A Framework Proposal to Follow-Up on Preclinical Convulsive Signals of a New Molecular Entity in First-in-Human Studies Using Electroencephalographic Monitoring

Abstract

Traditionally, in dose-escalating first-in-human (FiH) studies, a dose cap with a 10-fold safety margin to the no observed effect level in animals is implemented if convulsive events are observed in animals. However, the convulsive risk seen in animals does not generally translate to humans. Several lines of evidence are summarized indicating that in a dose-escalating setting, electroencephalographic epileptiform abnormalities occur at lower doses than clinical convulsive events. Therefore, we propose to consider the occurrence of epileptiform abnormalities in toxicology studies as premonitory signals for convulsions in dose-escalating FiH studies. Compared with the traditional dose-cap approach, this may allow the exploration of higher doses in FiH and, subsequently, phase II studies without compromising human safety. Similarly, the presence or absence of electroencephalographic epileptiform abnormalities may also aid the assessment of proconvulsive risk in situations of increased perpetrator burden as potentially present in pharmacokinetic and/or pharmacodynamic drug-drug interactions.

Figure 1

Scheme of proposed algorithm to guide dose escalation in FiH studies for NMEs with a preclinical convulsive liability: preparatory steps to generate a CRM model. CRM, continual reassessment method; EA, epileptiform abnormality; EEG, electroencephalographic; FiH, first‐in‐Human; NME, new molecular entity; NOEL, no observed effect level.

Figure 2

Minimally informative prior distribution for RO‐NME‐B. The lines represent probabilities for certain EA rates by human dose.

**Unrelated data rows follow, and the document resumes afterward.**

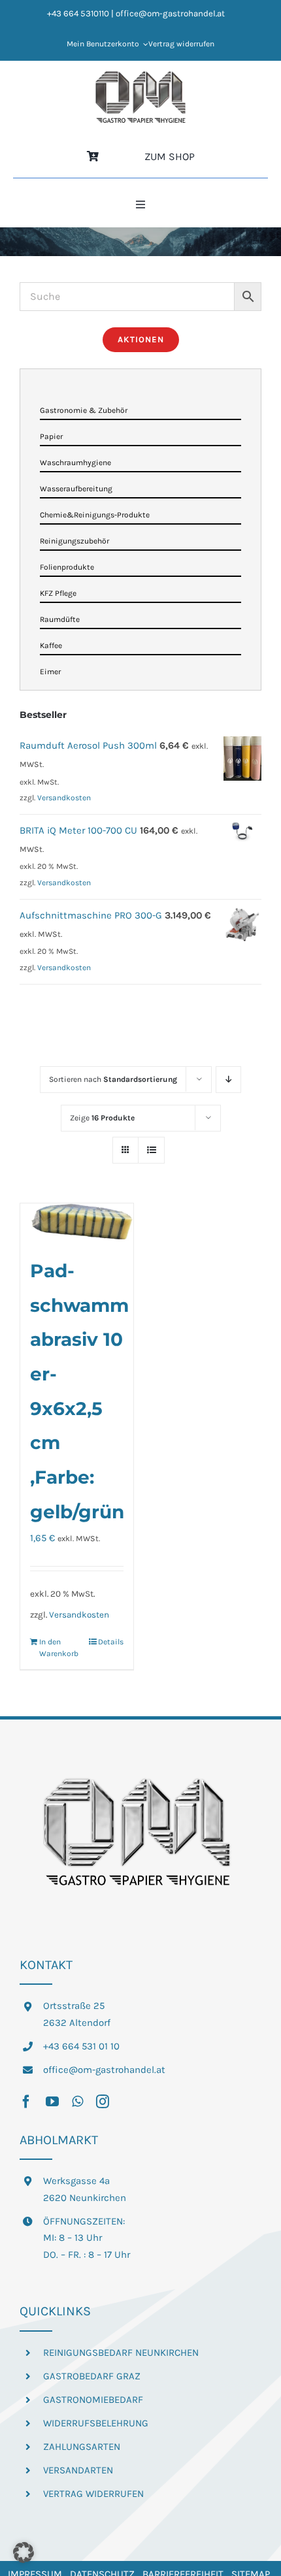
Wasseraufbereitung (76, 488)
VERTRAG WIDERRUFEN (93, 2494)
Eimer (50, 671)
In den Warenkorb (57, 1647)
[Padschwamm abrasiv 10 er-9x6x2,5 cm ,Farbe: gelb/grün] (76, 1222)
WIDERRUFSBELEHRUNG (95, 2423)
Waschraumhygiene (75, 462)
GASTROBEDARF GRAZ (91, 2376)
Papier (51, 436)
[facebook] (26, 2101)
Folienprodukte (67, 567)
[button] (23, 2552)
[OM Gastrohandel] (140, 75)
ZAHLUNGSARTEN (81, 2447)
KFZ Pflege (58, 593)
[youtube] (52, 2101)
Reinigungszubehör (74, 541)
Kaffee (51, 645)
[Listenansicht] (151, 1150)
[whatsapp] (77, 2101)
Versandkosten (79, 1615)
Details (111, 1641)
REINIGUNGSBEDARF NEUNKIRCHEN (121, 2352)
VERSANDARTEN (78, 2470)
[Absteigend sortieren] (228, 1079)
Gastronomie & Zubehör (83, 410)
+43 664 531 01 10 (81, 2046)
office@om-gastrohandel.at (104, 2070)
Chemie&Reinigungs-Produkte (95, 514)
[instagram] (102, 2101)
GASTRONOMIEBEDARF (93, 2399)
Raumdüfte (60, 619)
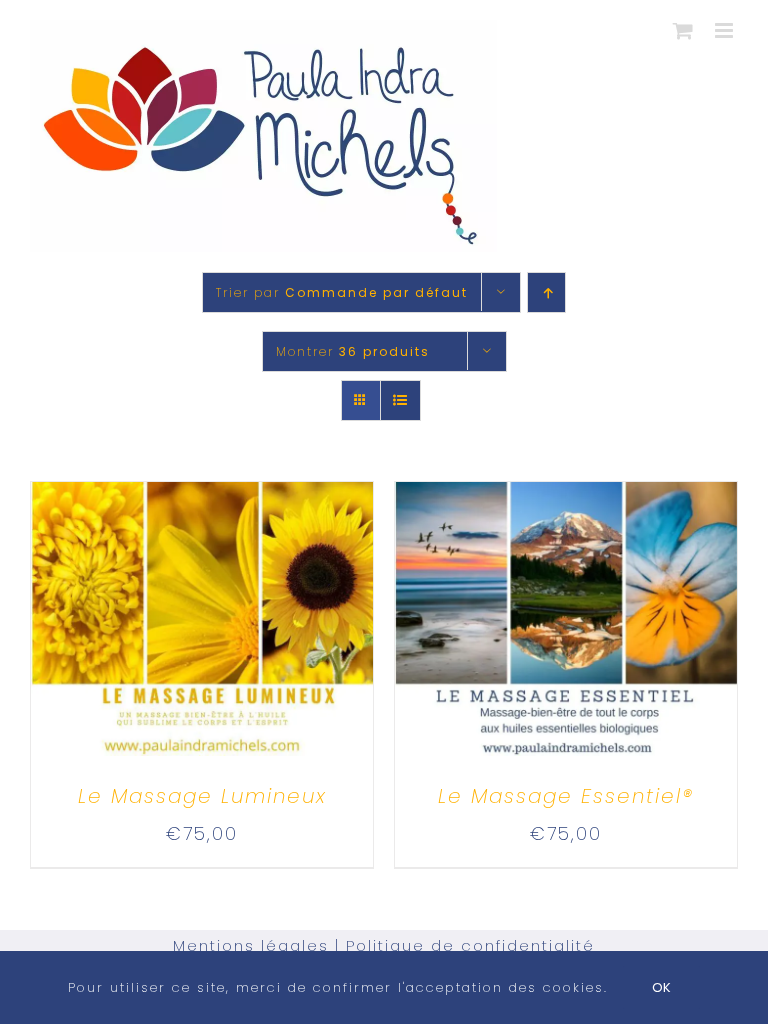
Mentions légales (251, 945)
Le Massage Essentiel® (566, 796)
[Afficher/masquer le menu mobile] (726, 30)
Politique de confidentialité (470, 945)
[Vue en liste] (400, 400)
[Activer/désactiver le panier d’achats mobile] (684, 30)
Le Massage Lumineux (202, 796)
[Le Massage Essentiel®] (566, 499)
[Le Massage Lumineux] (202, 499)
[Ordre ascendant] (546, 292)
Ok (661, 987)
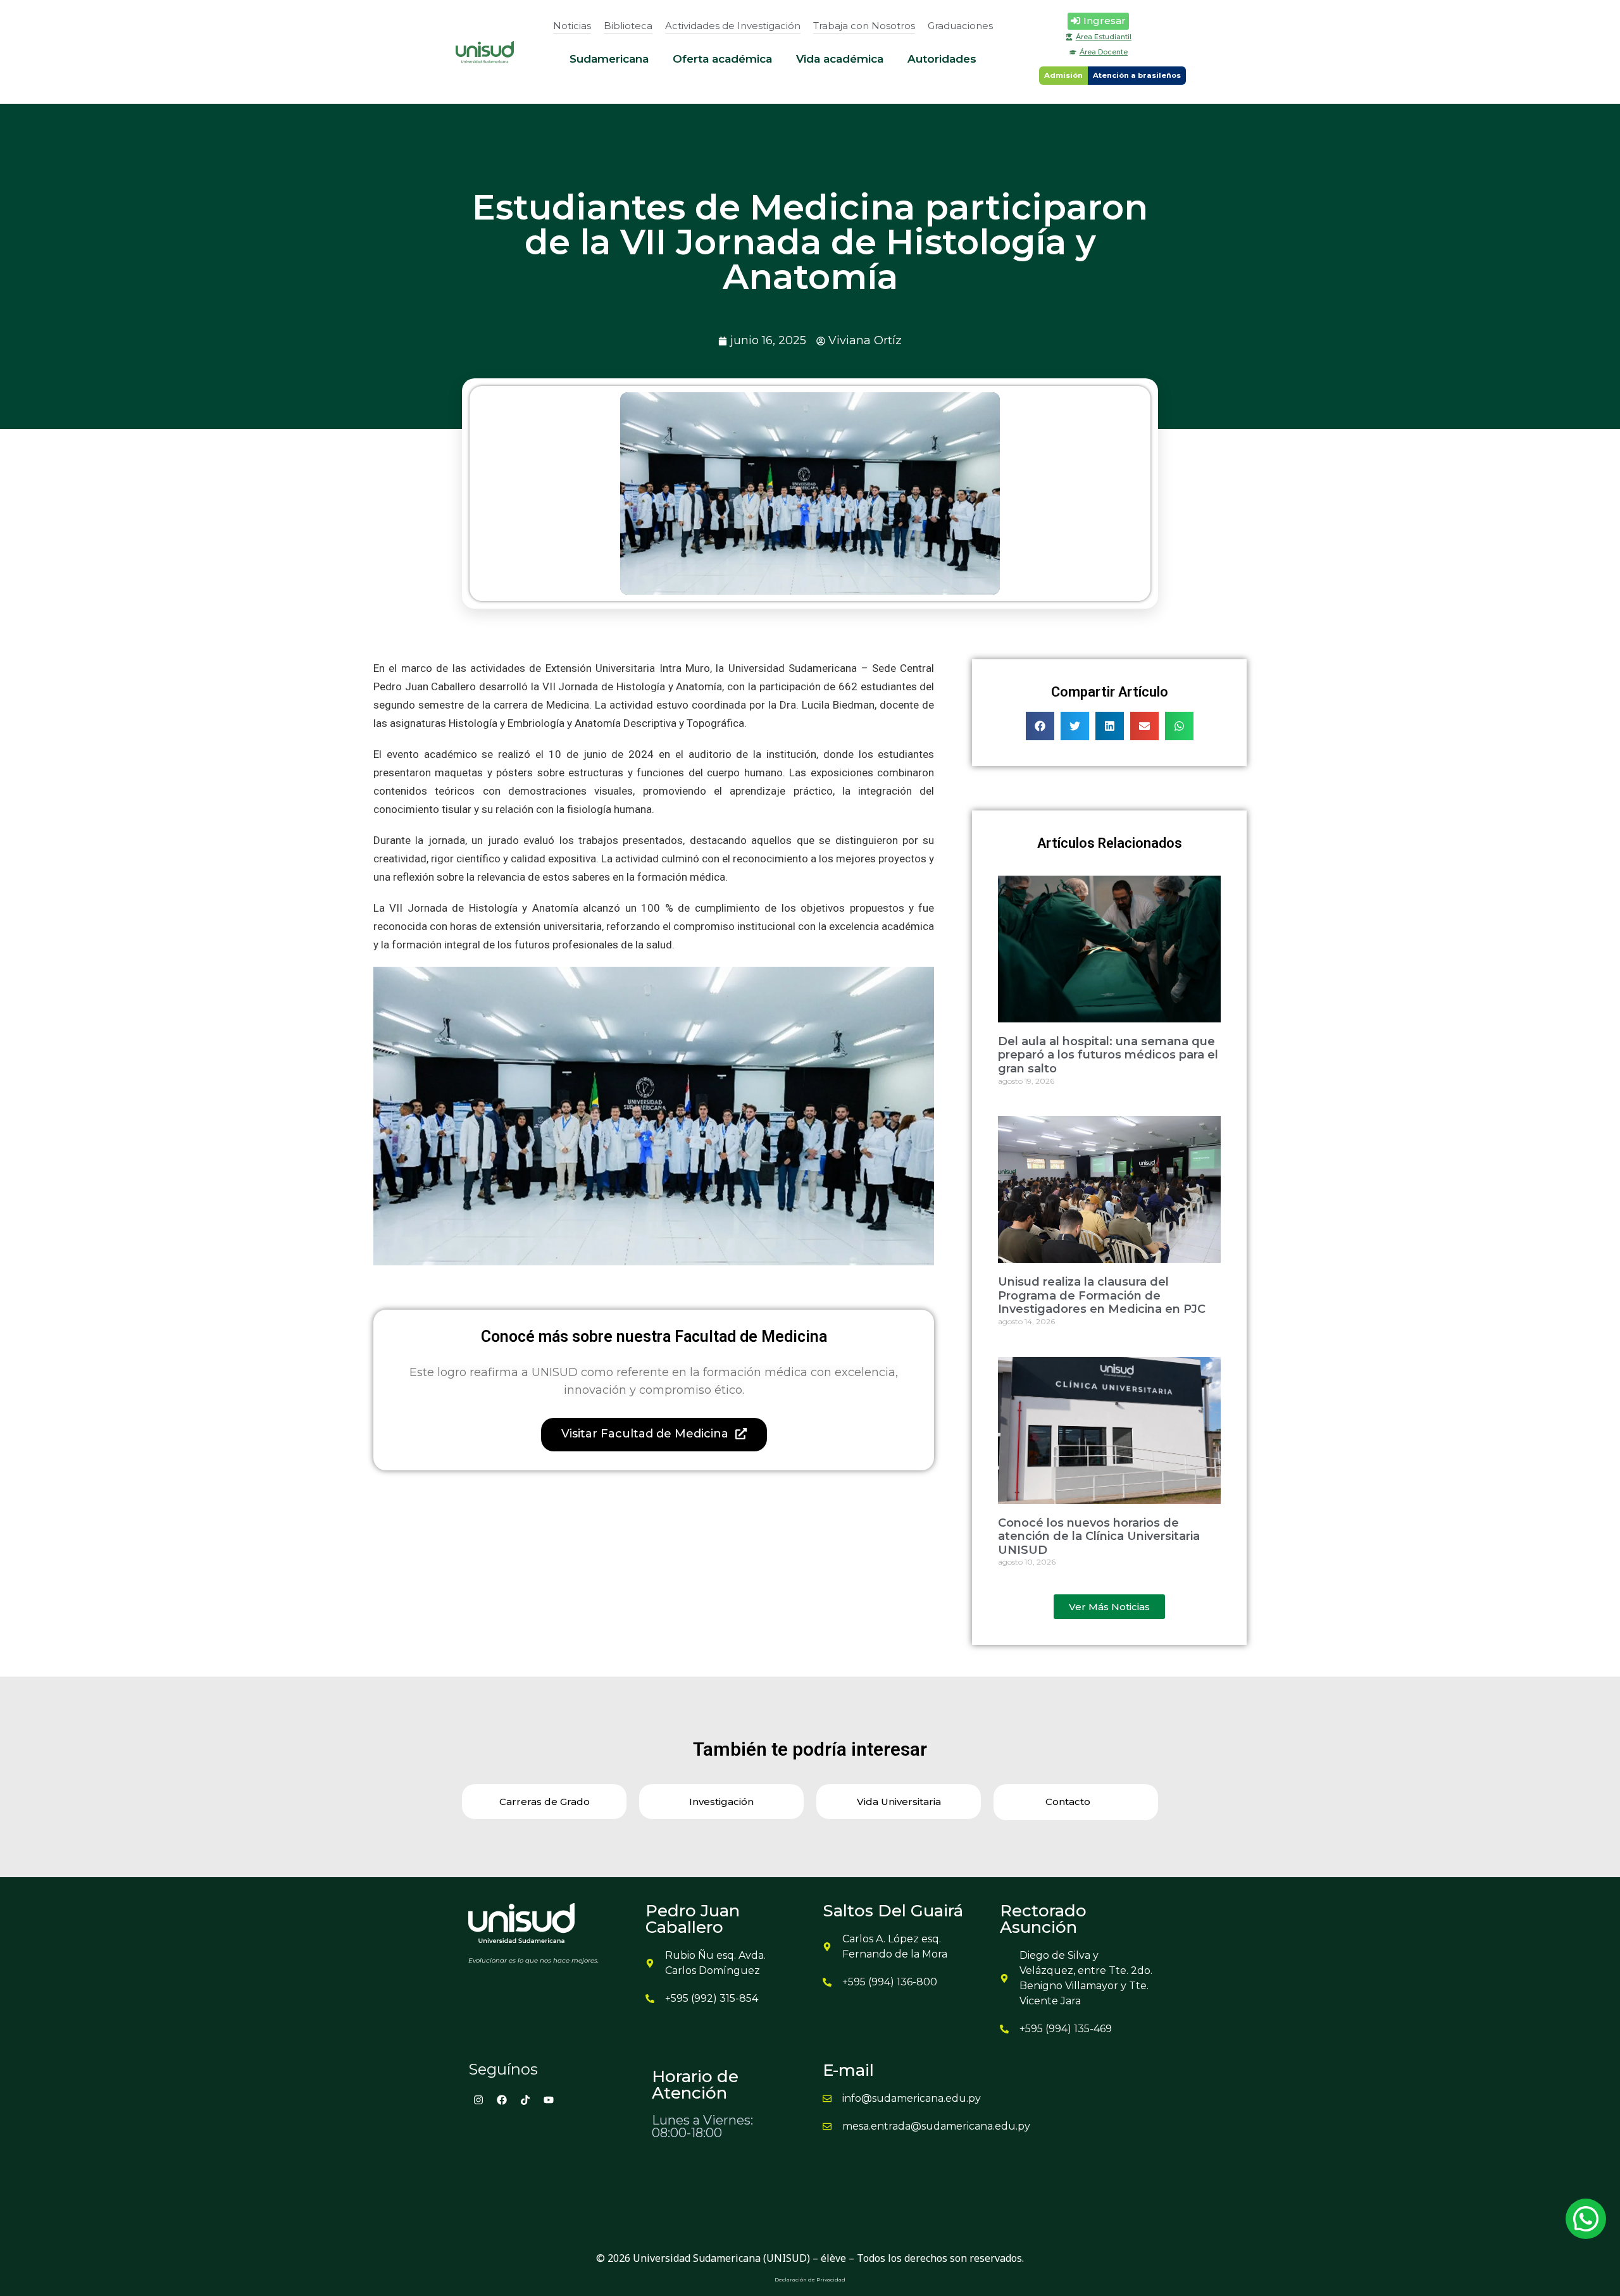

This relationship derives from estimates of EA rates by exposure based on observations made in dogs with human doses matching respective exposures in dogs. The bold solid blue line corresponds to the best estimated dose toxicity relationship; bold dashed blue lines describe pointwise lower and upper 5% ranges. The thin black lines represent 30 individual patient profiles to illustrate the range of variability. These were obtained by sampling from the bivariate prior distribution for the parameters α and β as described in the text. Dashed horizontal lines correspond to population EEG‐EA rates of 5% and 20%; dashed vertical red lines indicate the two doses of 100 and 1,750 mg, which were used to construct the prior distribution as described in the text. This minimally informative prior distribution curve estimates p(EA > 20%) at a dose of 1,750 mg in human of 50%, while p(EA > 5%) is 95% at this dose and less than 10% (3.9%) for a dose of 100 mg. Of note, the NOEL in dogs corresponds to a human dose of 1,000 mg for RO‐NME‐B and, hence, the dose of 100 mg corresponds to the dose cap according to the traditional approach of keeping a 10‐fold safety margin. EEG monitoring is suggested to start at 100 mg with the dose escalation rule staying with a p(EA > 5%) of maximum 10%. EA, epileptiform abnormality; EEG, electroencephalographic; NOEL, no observed effect level.

Figure 3

Scheme of proposed algorithm to guide dose escalation in FiH studies for NMEs with a preclinical convulsive liability: use of the CRM in an FiH trial. CRM, continual reassessment method; EA, epileptiform abnormality; EEG, electroencephalographic; FiH, first‐in‐human; NME, new molecular entity; NOEL, no observed effect level.